Blog: The importance of Line in a Painting Changes in the History of Art

Christine Alfery

Posted on July 14 2017

Blog: The importance of Line in a Painting Changes in the History of Art

Featured image: Radishes

” Draw lines, young man, and still more lines, both from life and from memory, and you will become a good artist.” Ingres to Degas.

The importance of line in a painting changes in the history of art. When I read this statement in “The Art of Rivalry” by Sebastian Smee, it made me think about the history of line in art. From the classical training of Ingres to the action painting of Jackson Pollock, to how an artist sees reality. Does it begin with line as Ingres believed from which an artist builds up their paint from thick to thin paint and light and dark contrasts, or does it begin with a line that is made visible with brushstrokes and color like the work of Manet and later the looser, spontaneous, sensuous line of Pollock to the “no line approach of Delacroix who claimed (Smee) that there were “no lines in nature.” He was making the point that things in the world were three-dimensional, picked out by patches of colored light, modulated by the atmosphere around them and by conditions that were constantly in flux. … For Delacroix, life, myth, and history were in motion.”

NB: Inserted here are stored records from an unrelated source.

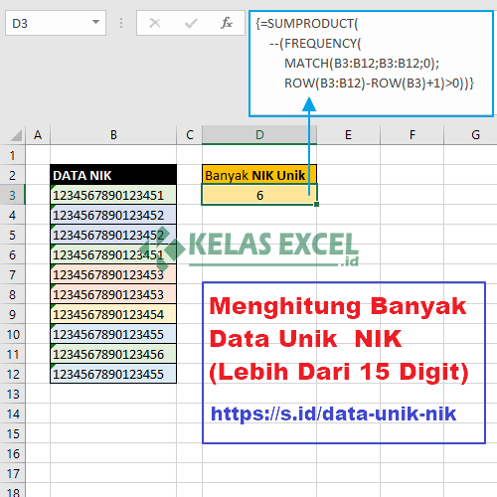
Task: Click the Name Box showing D3
Action: 56,23
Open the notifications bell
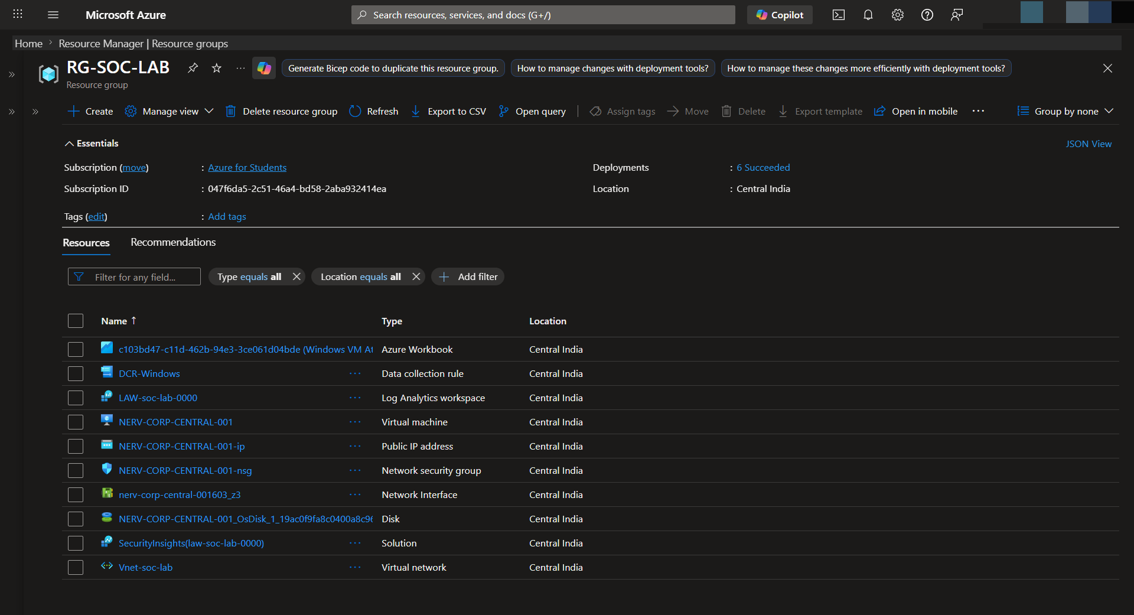This screenshot has height=615, width=1134. [868, 15]
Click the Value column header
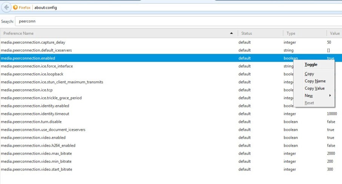342x184 pixels. tap(334, 34)
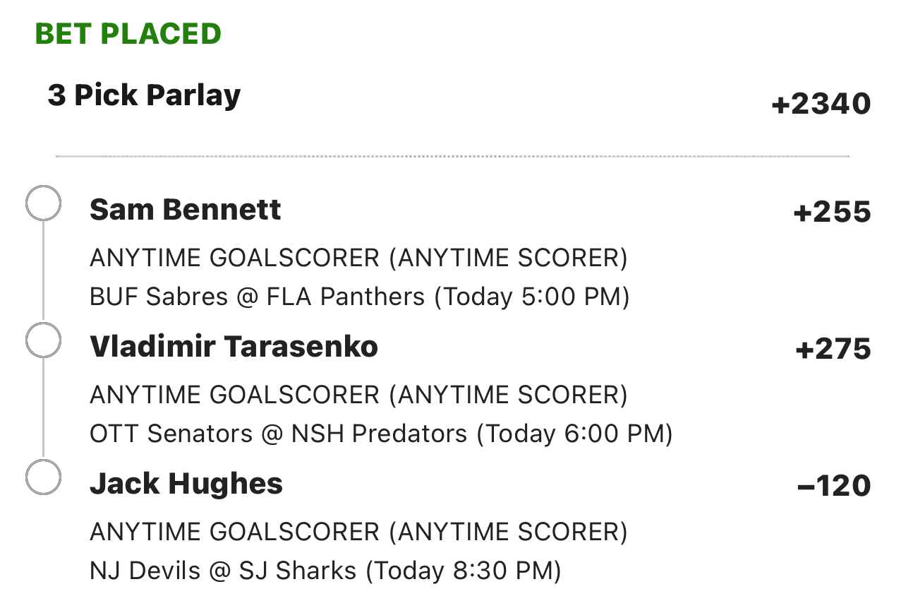Tap the −120 odds value

point(833,486)
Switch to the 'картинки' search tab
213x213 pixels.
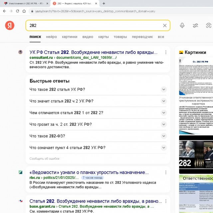point(70,37)
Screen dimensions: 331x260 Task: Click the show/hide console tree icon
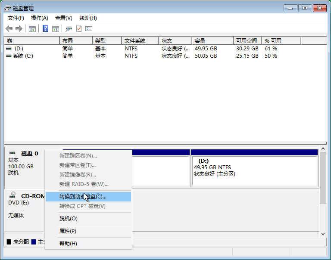point(32,28)
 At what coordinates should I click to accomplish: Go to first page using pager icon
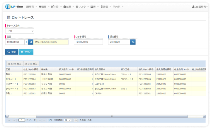pos(9,120)
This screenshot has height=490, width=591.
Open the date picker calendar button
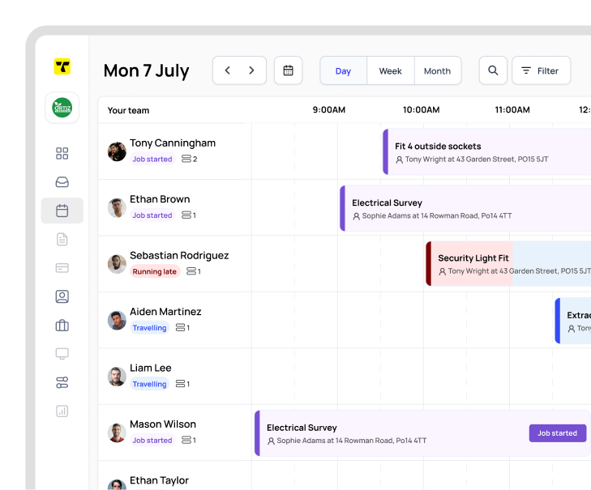288,70
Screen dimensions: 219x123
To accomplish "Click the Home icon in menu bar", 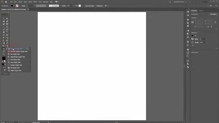I will click(6, 2).
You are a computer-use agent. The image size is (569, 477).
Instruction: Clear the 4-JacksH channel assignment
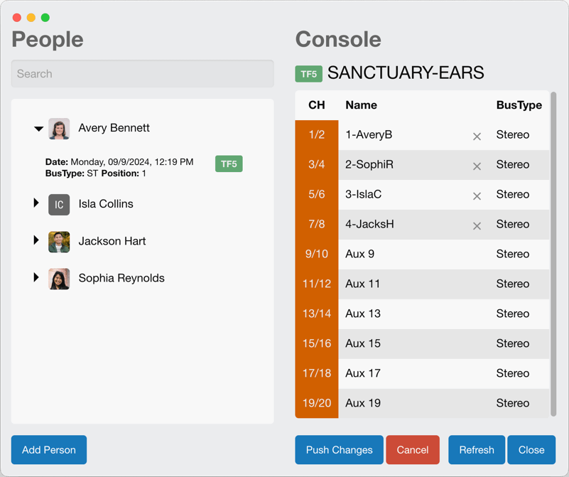point(477,225)
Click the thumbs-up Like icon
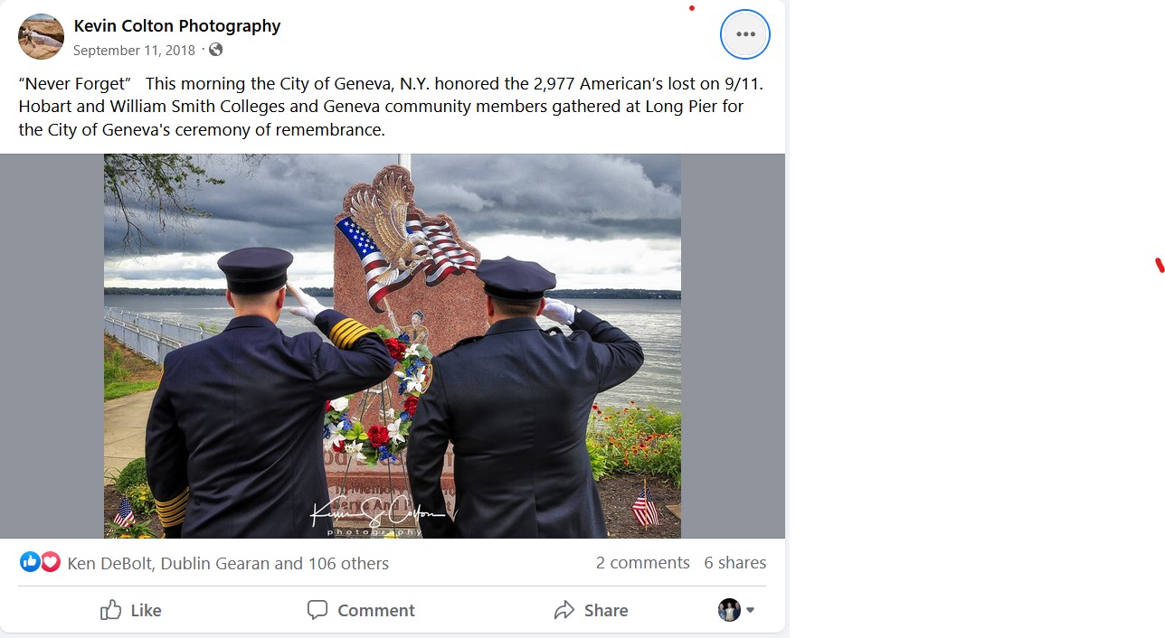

If reality begins with an either or approach, line or no line, expressive or realistically representational for an artist then it seems to me that puts limitations, and rules on how an artist and in turn the viewer can see and know reality. On the other hand if the artist approaches their work with I will use both approaches, does that not mean art can be anything and everything and then in turn nothing? These two questions plague how we see art today. I think of the watercolors which begin with penciled in line and then fill in the spaces they create with color and build up the color to achieve contrasts and composition. And I think of painters who squeeze paint right out of the tube, no mixing, no blending and call that mark making their line. Where does a work become “art” through the rules one carefully applies and following, including the modern abstract notions of abstract composition and color, or does it become a work of art because it is valued as art? The question then become who establishes the value of art? Self or the collective? I for one vote for the self. But that returns me to how “self” is understood which will be for a later post. And it gets back to the notion of competing with our fellow artists and whether that is a good thing or not which is why I began reading Smees book.